*WORK TASK*: Reproduce every line in the material below that holds "target".

*PROVIDED MATERIAL*:
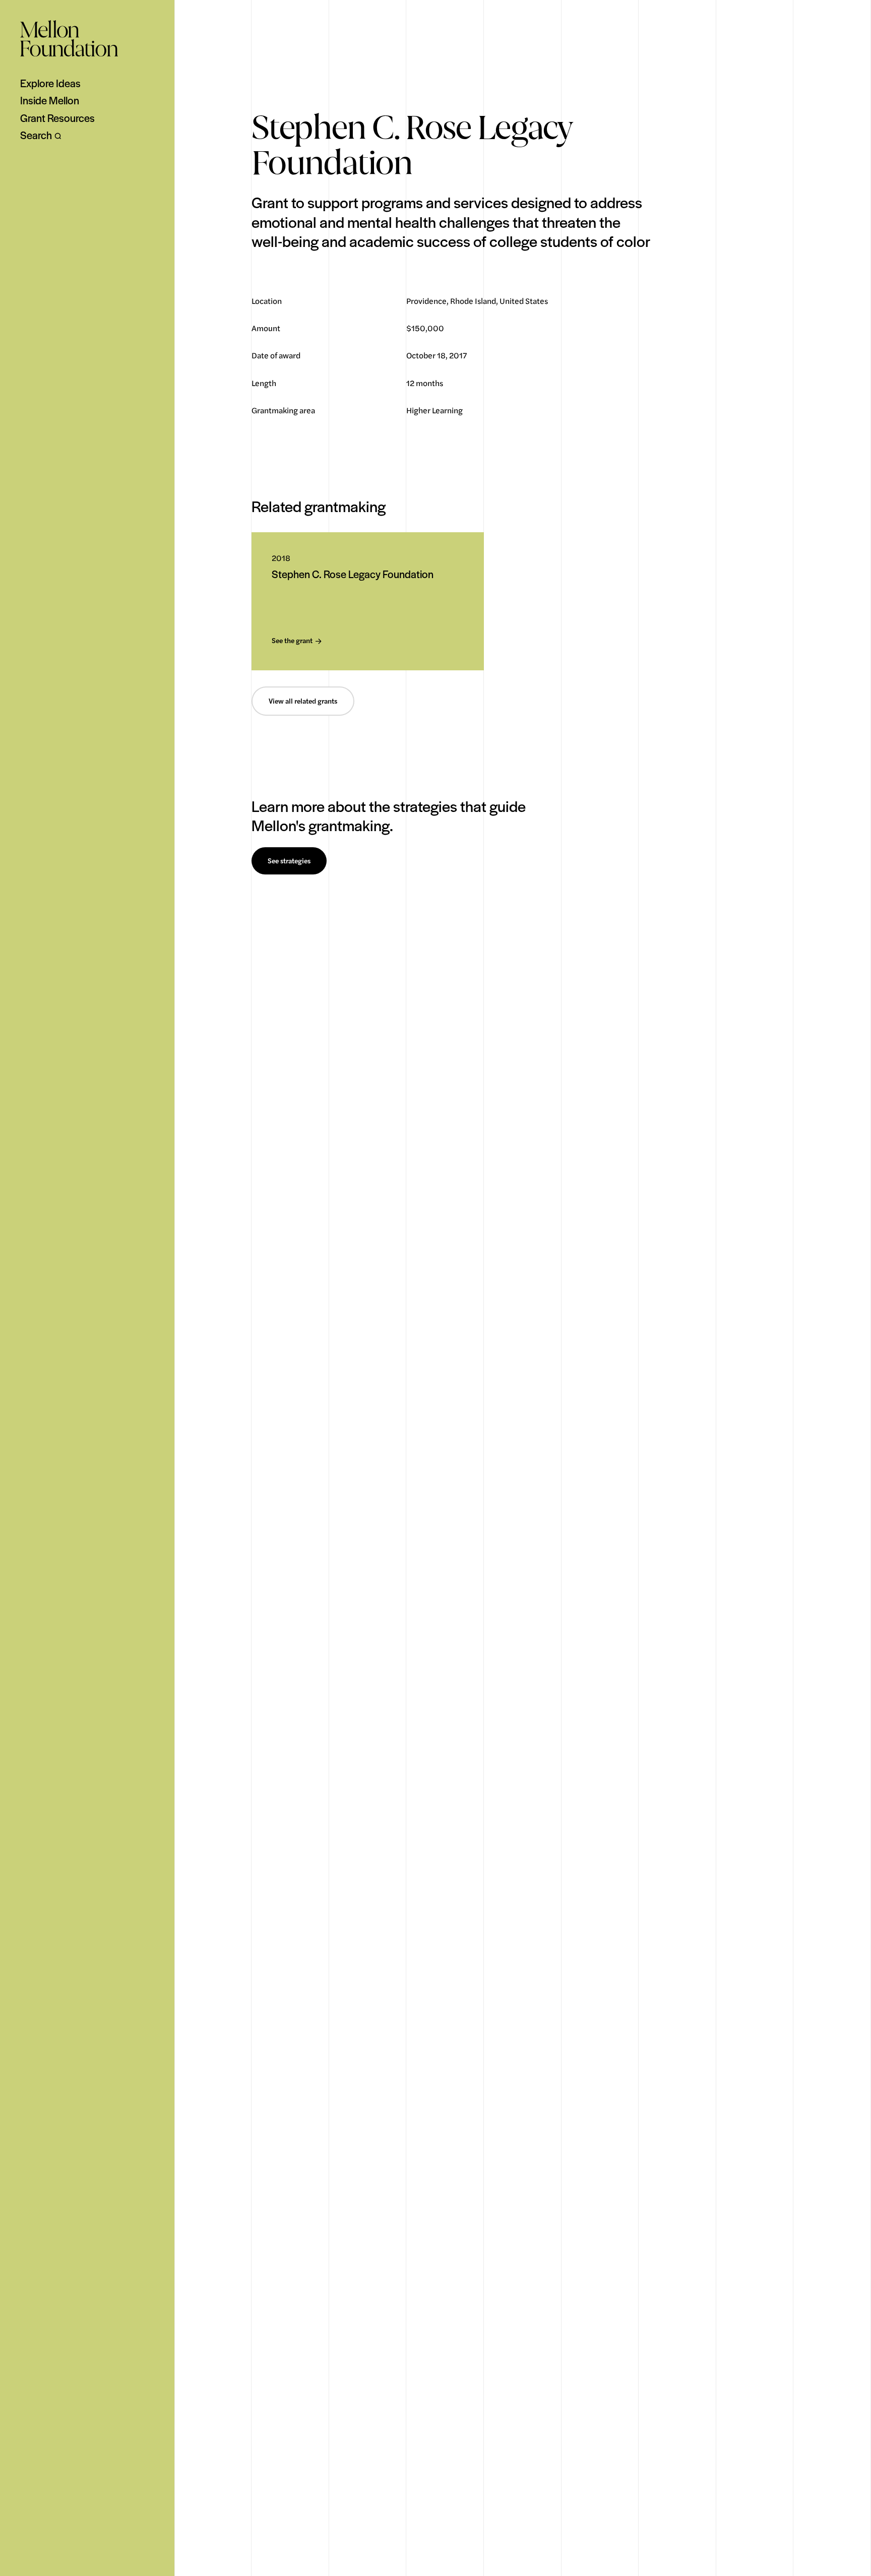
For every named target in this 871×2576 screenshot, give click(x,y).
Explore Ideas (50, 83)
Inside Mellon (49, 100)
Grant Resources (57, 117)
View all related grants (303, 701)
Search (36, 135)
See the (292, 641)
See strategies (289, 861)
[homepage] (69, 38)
* * *
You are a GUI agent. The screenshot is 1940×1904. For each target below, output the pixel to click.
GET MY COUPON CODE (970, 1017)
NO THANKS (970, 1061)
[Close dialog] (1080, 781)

*FINISHED EXERCISE*:
For every named target in this 871×2576 screenshot, give click(x,y).
You are a GUI agent. The screenshot is 1940×1904. For each target below, output the pixel to click.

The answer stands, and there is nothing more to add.